Before You Sleep: Three Horrors

But there were others. In the empty room at the end of the hallway, Papa knocked another parcel out of the chimney and took it down to the kitchen again. At first, my Mama wouldn’t even look at the tiny shoe, even before we found the bone foot inside. She stood by the window and watched the wet garden. Leafy branches moved out there in the heavy rain, like they were waving at the house.

The shoe was made of pinky silk and my Papa untied the little ribbons. It opened with a puff of dust and he emptied the teeny foot on to the table. The rattle sound made Mama look over shoulder. ‘Throw it away, Taichi. I don’t want it in the house,’ she said.

Papa looked at me and raised his eyebrows. We went off looking for more. In the big parlour downstairs while he was poking up inside the chimney, he told me the little parcels belonged to ancestors. ‘This is a very old house. And when it was built, the people put little charms in secret places. Under the floors, in the cellars and up inside the chimneys to protect the house from bad spirits.’

‘But why are they so small?’ I asked Papa. ‘Was it a baby’s foot in the shoe?’

He never answered me and just kept poking around, up inside the chimney with the broom handle. Papa was very clever, but I don’t think he knew the answers to my questions. These things he was finding had something to do with the toys, I was sure, so I decided I would ask Maho when I saw her later. She disappeared while I was eating breakfast and was still hiding because Papa was going into every room and searching about.

The next parcel we found was a tiny white sack, tied up with string, with brownish stains at the bottom. But right after Papa opened it and poured the hard black lumps onto the kitchen table, he quickly wrapped them up in newspaper and put them inside the kitchen bin with the hand and the foot. ‘What are they?’ I asked him.

‘Just some old stones,’ he said.

But they didn’t look like stones. They were very light and black and reminded me of dried salt fish.

Papa stopped looking after that and swept up the soot from the floorboards instead. While he did this, Mama stood on a chair in their bedroom to get the suitcases down from the wardrobe. And I couldn’t find Maho anywhere. She never came out all day. I looked everywhere, in all of our secret places, but I never found her or saw any of the toys either. I whispered her name into all of the tiny holes but she never answered. But when I was checking inside the attic, I heard Mama and Papa talking underneath the loft hatch. ‘A heart,’ Papa whispered to Mama. ‘A tiny heart’ was all I heard before they moved away and went downstairs.

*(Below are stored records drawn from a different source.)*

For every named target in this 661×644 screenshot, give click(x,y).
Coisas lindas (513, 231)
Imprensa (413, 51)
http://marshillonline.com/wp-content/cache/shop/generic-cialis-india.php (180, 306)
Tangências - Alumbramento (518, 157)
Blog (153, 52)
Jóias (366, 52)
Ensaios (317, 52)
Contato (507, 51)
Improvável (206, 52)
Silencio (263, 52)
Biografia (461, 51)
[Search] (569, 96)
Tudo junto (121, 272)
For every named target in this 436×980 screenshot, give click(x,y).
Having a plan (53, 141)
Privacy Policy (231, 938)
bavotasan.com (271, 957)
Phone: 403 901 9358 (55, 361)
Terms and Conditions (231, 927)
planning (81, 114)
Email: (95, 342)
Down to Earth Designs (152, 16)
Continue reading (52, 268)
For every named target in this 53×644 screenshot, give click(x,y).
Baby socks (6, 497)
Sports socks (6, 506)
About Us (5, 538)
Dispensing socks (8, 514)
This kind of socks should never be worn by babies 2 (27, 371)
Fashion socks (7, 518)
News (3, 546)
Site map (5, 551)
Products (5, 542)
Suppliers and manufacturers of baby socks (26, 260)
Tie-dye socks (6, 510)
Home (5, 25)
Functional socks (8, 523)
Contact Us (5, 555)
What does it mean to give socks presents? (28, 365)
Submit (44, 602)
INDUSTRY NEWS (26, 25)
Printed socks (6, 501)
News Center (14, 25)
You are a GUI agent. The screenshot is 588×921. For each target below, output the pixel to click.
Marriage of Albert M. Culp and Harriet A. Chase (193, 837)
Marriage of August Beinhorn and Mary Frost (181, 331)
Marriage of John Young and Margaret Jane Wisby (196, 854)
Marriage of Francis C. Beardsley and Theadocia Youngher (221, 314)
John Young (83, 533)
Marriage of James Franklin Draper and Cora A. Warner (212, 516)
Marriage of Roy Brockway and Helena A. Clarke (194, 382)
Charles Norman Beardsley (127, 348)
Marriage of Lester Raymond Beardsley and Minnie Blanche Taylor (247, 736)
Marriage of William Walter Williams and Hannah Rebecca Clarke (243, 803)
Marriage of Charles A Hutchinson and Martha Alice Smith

That night, when Maho climbed into bed with me, she held me tighter than ever before and wrapped me up in her silky hair so that I could hardly move. It was so dark inside her hair that I couldn’t see anything and I told her to let me go. I couldn’t breathe, but she was in a strange sulky mood and she just squeezed me with her cold hands until I felt sleepy.

Outside, the rain stopped and the house started to creak like the old ship that we went on one summer. Eventually Maho spoke. She said that she had missed me. In a yawny voice, I asked her about the shoe, the foot and the little bag with the lumps inside that Papa had found in the chimneys.

‘They belong to the toys,’ Maho said. ‘Your papa shouldn’t have taken away things that belong to the toys. It was a mistake. It was wrong.’

‘But they were old and dirty and nasty,’ I told her.

‘No,’ she said. ‘They belong to the toys. They put them up there a long time ago, and they shouldn’t be removed by parents. They’re like happy memories to the toys. Now sleep, Yuki. Sleep.’

I couldn’t understand this. While I was thinking about what Maho said, I started to fall asleep. It was so warm inside all of that hair. And she sang a little song into my ear and rubbed her cold nose against my cheek like a puppy dog.

Outside my bedroom in the hallway I heard the toys gathering. More toys than ever before had come out to play. All at the same time, and all in the same place. This had never happened before. It must have been a special occasion, like a parade. They had a parade when Maho’s parents left. ‘Toys. Can you hear the toys?’ I whispered into the black fur around my face, and then I dropped further into the deep hole of sleepiness.

Maho didn’t answer me, so I just listened to the toys moving through the dark. Little feet shuffled; pinkish tails whisked on wood; bells jingled on hats and from the curly toes of thin feet; tap tappity tap went the wooden sticks of the old apes; twik twik twik went the lady with knitting needle legs; clackety clack sounded the hooves of the black horsy with yellow teeth; tisker tisker tisker went the cymbal of the dolly with the sharp fingers; dum dum dum went the drum; and on and on they marched through the house. Down, down and down the hall.